Transportation Secretary Sean Duffy on Tuesday urged Congress to quickly pass the bipartisan bill that would end the government shutdown and the flight disruptions that have plagued the country for nearly a week.
"If the House does its work tomorrow, we're well on our way" to getting air travel back to normal, Duffy said during a news conference at Chicago O'Hare International Airport.
But if lawmakers don't act fast, Duffy warned that the disruptions are likely to get worse ahead of Thanksgiving week, one of the busiest travel times of the year.
"This is the Super Bowl of air traffic controlling," Duffy said.
Some airlines, Duffy warned, are already talking about "grounding their planes" if the government doesn't reopen soon.
Duffy spoke on the same day the major airlines cancelled 6% of their flights at 40 high-traffic airports to comply with the Federal Aviation Administration mandate.
The FAA ordered the reduction despite the Senate passing a preliminary agreement to end the government shutdown and moving the bill to the House for approval.
As of Tuesday afternoon, more than 1,200 flights within the U.S. had been canceled, according to the flight tracking website FlightAware, and more than 2,000 flights had been delayed.

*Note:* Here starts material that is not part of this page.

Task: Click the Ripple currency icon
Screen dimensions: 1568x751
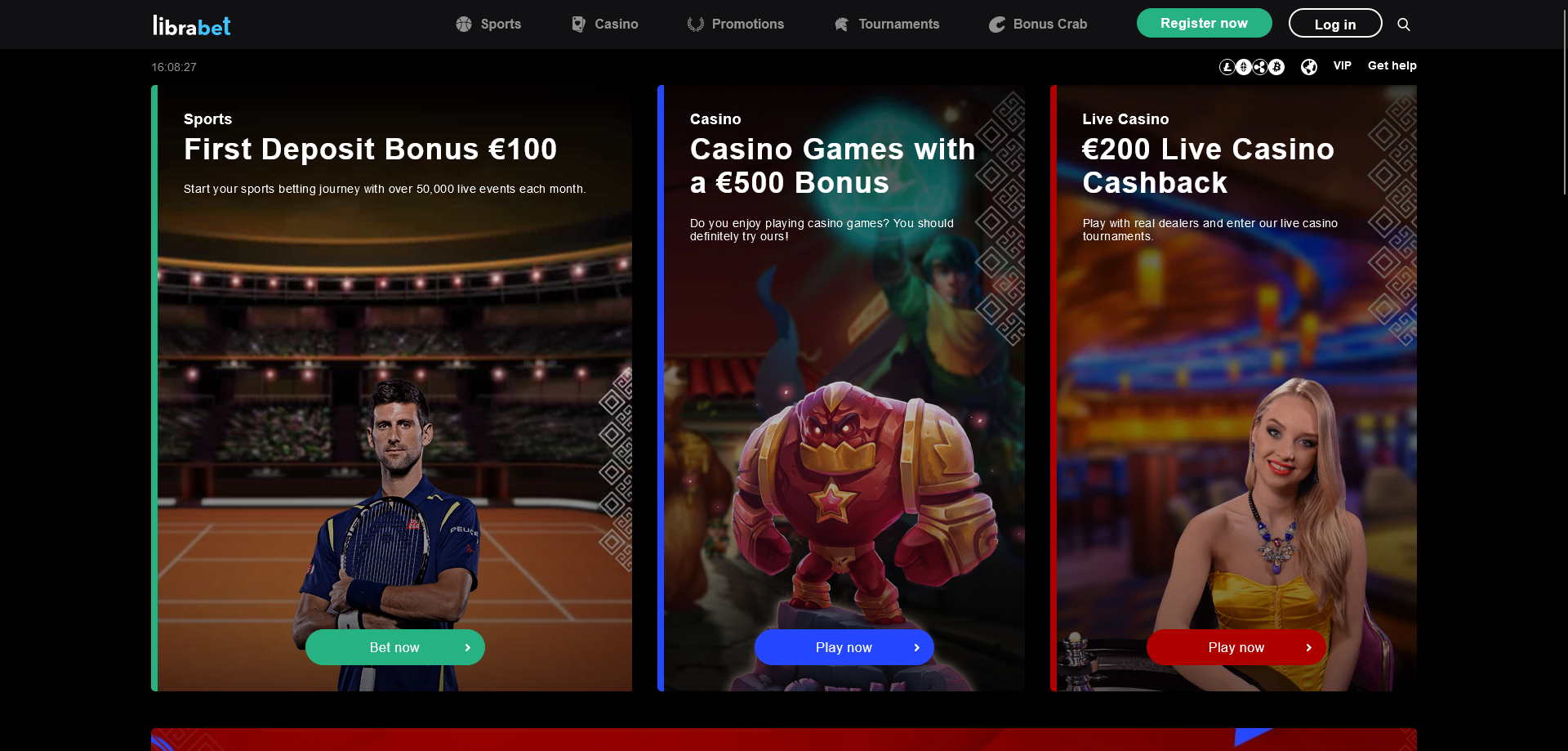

United Airlines posted a list of its canceled flights for Tuesday and Wednesday. The lengthy list covers flights all day and across the entire country.

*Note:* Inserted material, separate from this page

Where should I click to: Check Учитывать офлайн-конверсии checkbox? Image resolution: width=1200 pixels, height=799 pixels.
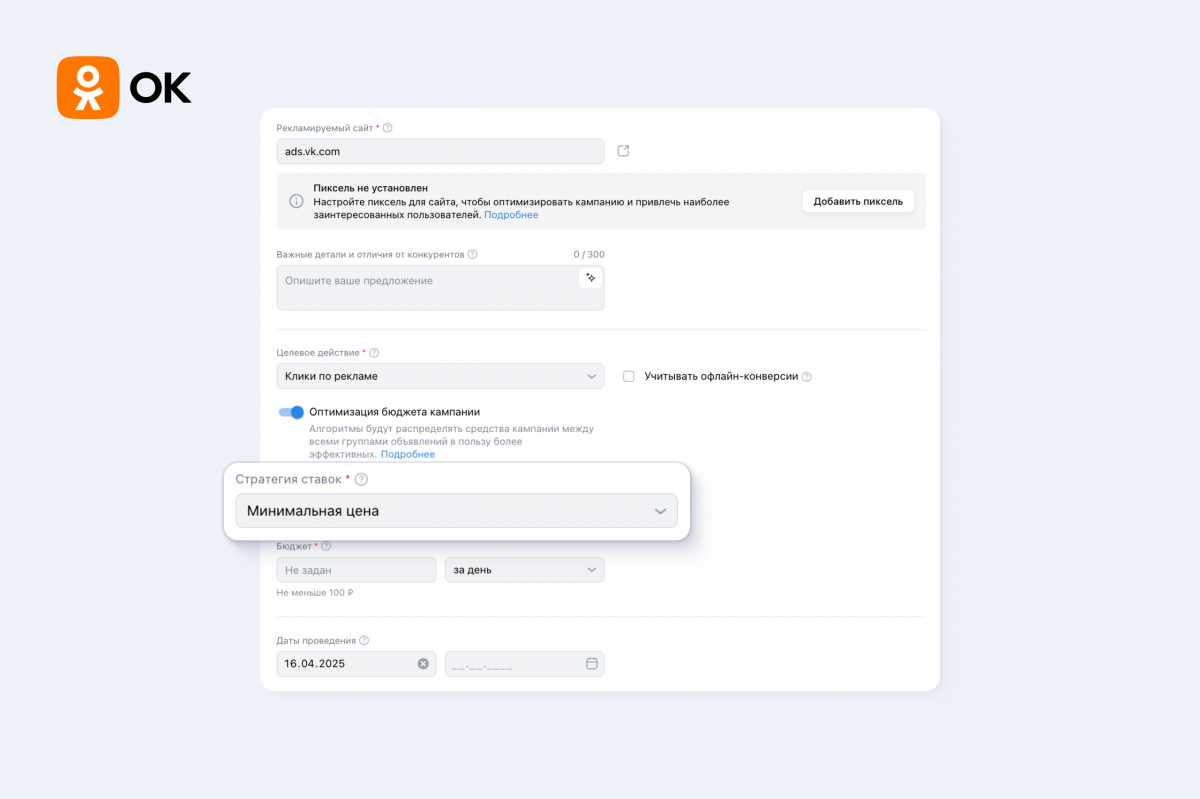[629, 376]
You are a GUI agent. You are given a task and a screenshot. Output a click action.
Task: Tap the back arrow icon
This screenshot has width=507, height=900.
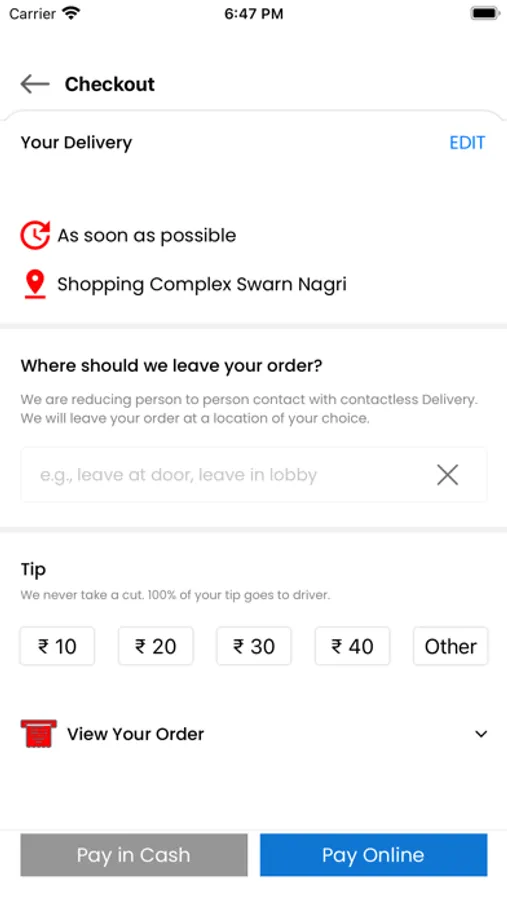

The airports hit with the most cancellations are in major cities such as Chicago, the New York area, Washington, D.C., Atlanta and Dallas-Fort Worth.

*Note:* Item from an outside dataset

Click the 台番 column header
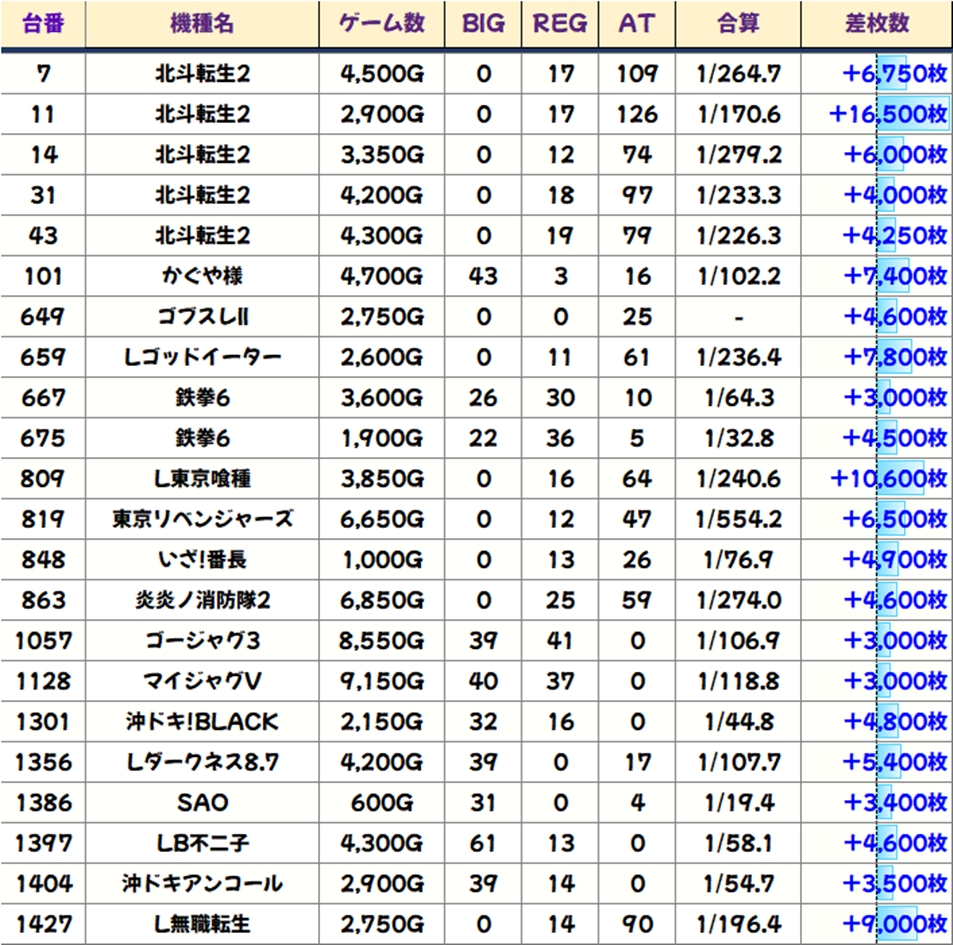Viewport: 953px width, 945px height. (44, 24)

It remained to be seen how many of the delays and cancellations were attributable to two straight days of record cold weather that spread across the eastern two-thirds of the country.
Lake-effect snow that began Monday in the Midwest continued into Tuesday in the Northeast, where an additional 4 to 8 inches of snow was possible in some areas.
Down south, some 66 million people from southeast Virginia to the Gulf Coast shivered through a second straight day of unseasonable cold with temperatures dipping into the 20s and 30s in some places.
The FAA began reducing the number of flights landing and departing from major airports by 4 % on Friday because of a shortage of air traffic controllers and Transportation Security Administration employees, both of which have been working 42 days without pay as of Tuesday.
Barring a last-minute change, the flight reduction is supposed to increase to 8% on Thursday and to 10% by Friday, the FAA said.
That plan was hatched before eight Democratic senators broke with their party late Monday to pass a bipartisan bill that would end the longest-ever government shutdown.
It still needs to be passed by the House and then signed by President Donald Trump — who has indicated he supports it — for the government to return to full functionality.
In a Truth Social post on Monday, Trump called out controllers he said were skipping work and suggested a $10,000 bonus for those who worked through the shutdown — even though he admitted he didn’t know where the money would come from.
Duffy called Trump's proposal "brilliant."
"They should get a bonus," he said. "The should go to the White House and get a check."
As for the controllers who missed days, Duffy they will "take action" but gave no specifics.
"I'm concerned about their patriotism," Duffy said.
Air traffic controllers are considered essential workers and are not allowed to walk off the job, even if they're not getting paid.
A 2018 law ensures that controllers who work during a government shutdown receive back pay.
Still, as the shutdown that began on Oct. 1 dragged on, airports reported a steady increase in the number of call-outs by controllers.
Meanwhile, the airlines struggled to get frustrated travelers to their destinations.
Earlier, Duffy reminded the airlines that it is their responsibility to refund travelers whose purchased flights canceled due to the FAA mandate. He also said that the "stringent requirements" that typically apply to getting refunds have been removed.
Even if the shutdown ends later this week, Duffy said it could take much longer for the flight system to right itself and for flight schedules to return to 100%.
More than 2,400 U.S. flights were canceled Monday, with only 4% canceled as mandated by the FAA. More than 5 million air travelers have been affected by flight delays because airports lacked enough controllers to handle all the traffic, the FAA reported.
Only 11 flights were canceled from Oct. 1 to Oct. 29 due to the same staffing issues, but the number of cancellations jumped to 4,162 from Oct. 30 to Nov. 9.
The vast majority of those cancellations — 3,756 — occurred from Nov. 7 to Nov. 9, when the FAA began mandating flight reductions at the 40 high-traffic airports.
Nick Daniels, president of the National Air Traffic Controllers Association, said the flight reductions had to be done because the strain on controllers puts the public at greater risk.
“This is the erosion of the safety margin the public never sees, but America relies on every single day,” Daniels said at a news conference.